Records from a collection:
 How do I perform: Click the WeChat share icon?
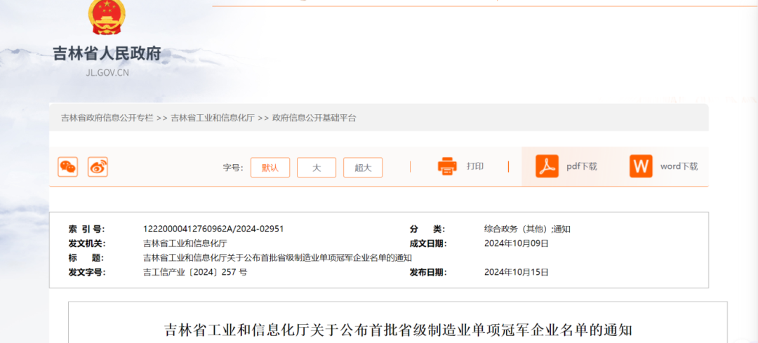tap(68, 167)
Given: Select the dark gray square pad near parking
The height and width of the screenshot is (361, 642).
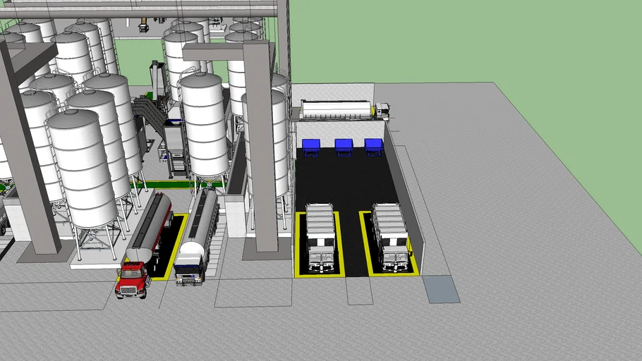Looking at the screenshot, I should point(440,288).
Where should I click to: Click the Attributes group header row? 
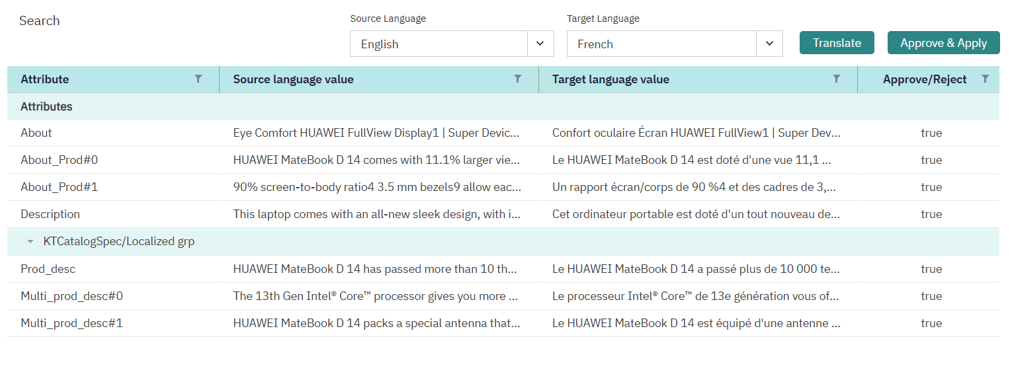click(503, 106)
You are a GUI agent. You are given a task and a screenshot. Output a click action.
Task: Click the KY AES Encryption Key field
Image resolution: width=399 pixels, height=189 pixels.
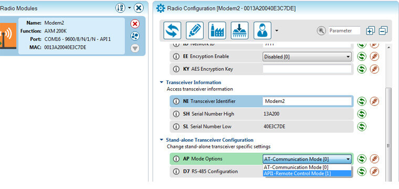(307, 69)
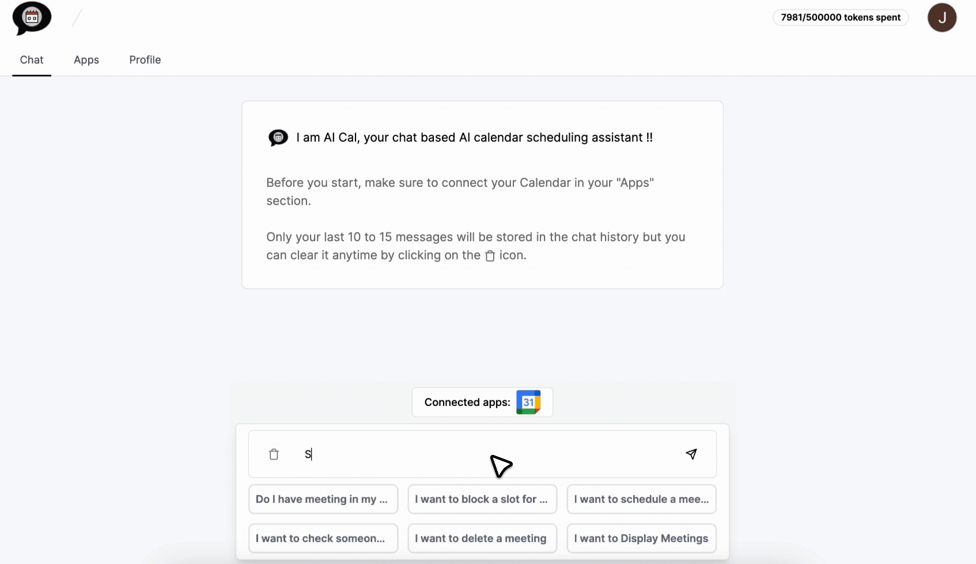
Task: Send message with paper plane icon
Action: [x=691, y=454]
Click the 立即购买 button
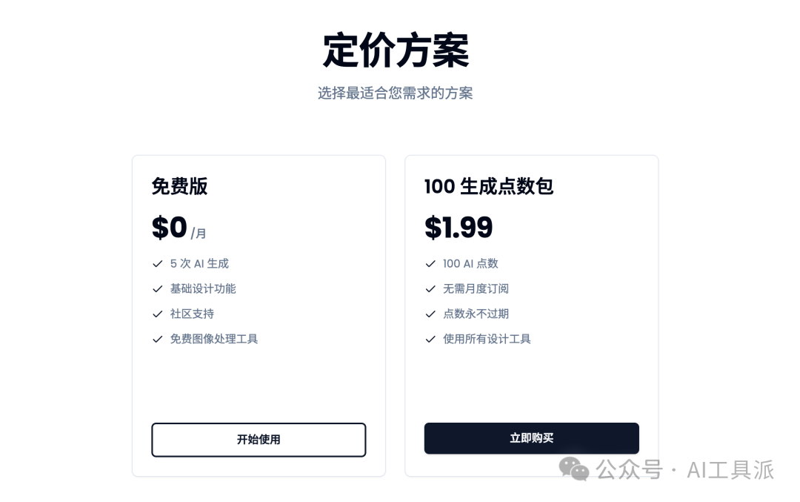Viewport: 800px width, 502px height. [x=532, y=438]
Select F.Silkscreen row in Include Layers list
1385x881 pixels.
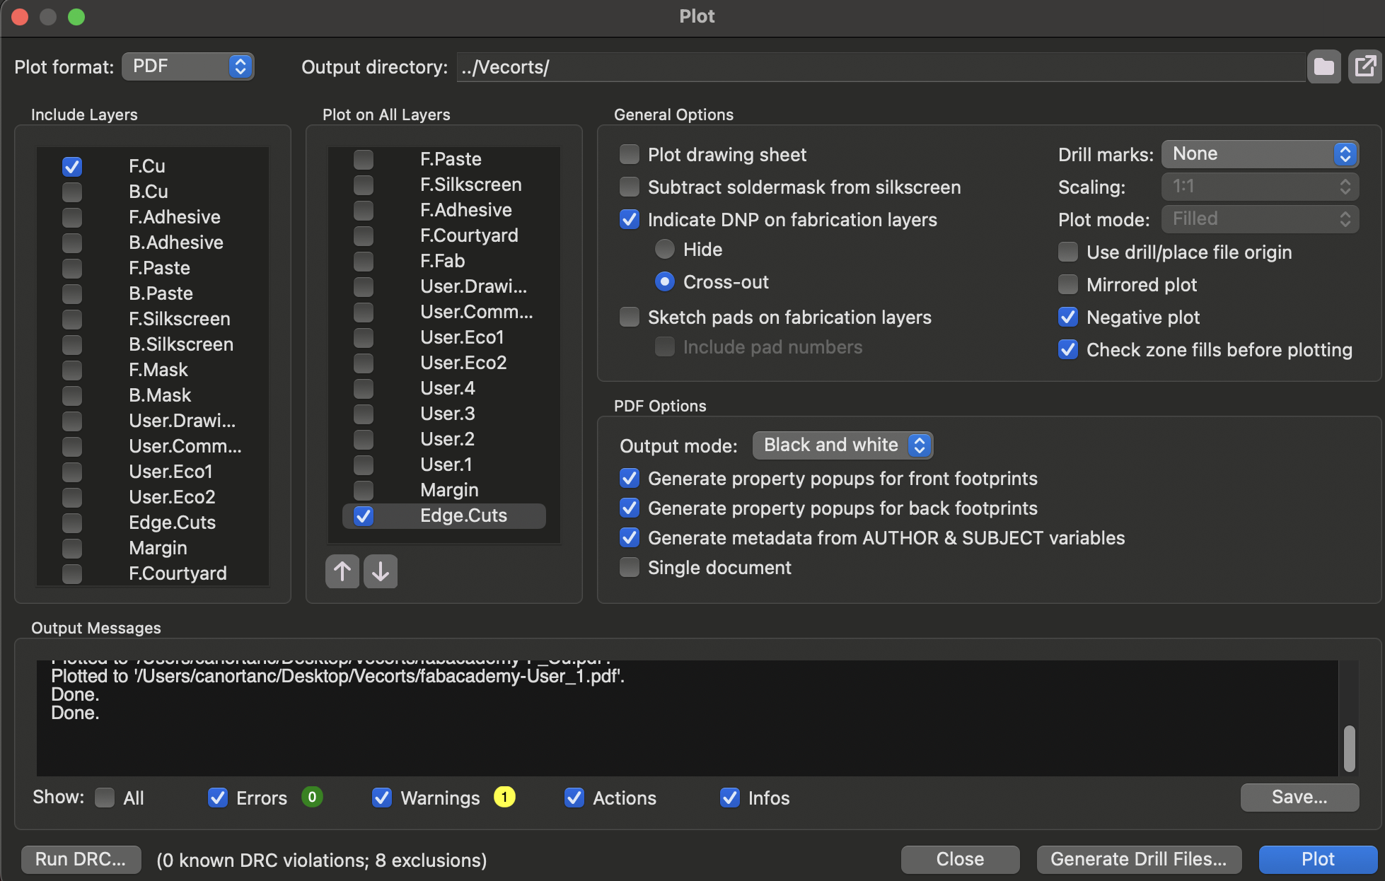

Short exercise: Format every line of the records above as a Markdown table with the columns Row and Entry, numbering the lines and omitting any blank ones. Leave the pictures out of the table.

The reply:
| Row | Entry |
|---|---|
| 1 |  How do I perform: Click the WeChat share icon? |
| 2 | tap(68, 167) |
| 3 | Given: Select the dark gray square pad near parking |
| 4 | The height and width of the screenshot is (361, 642). |
| 5 | Looking at the screenshot, I should point(440,288). |
| 6 | Where should I click to: Click the Attributes group header row?  |
| 7 | click(503, 106) |
| 8 | You are a GUI agent. You are given a task and a screenshot. Output a click action. |
| 9 | Task: Click the KY AES Encryption Key field |
| 10 | Image resolution: width=399 pixels, height=189 pixels. |
| 11 | (307, 69) |
| 12 | Task: Send message with paper plane icon |
| 13 | Action: [x=691, y=454] |
| 14 | Click the 立即购买 button |
| 15 | Viewport: 800px width, 502px height. [x=532, y=438] |
| 16 | Select F.Silkscreen row in Include Layers list |
| 17 | 1385x881 pixels. |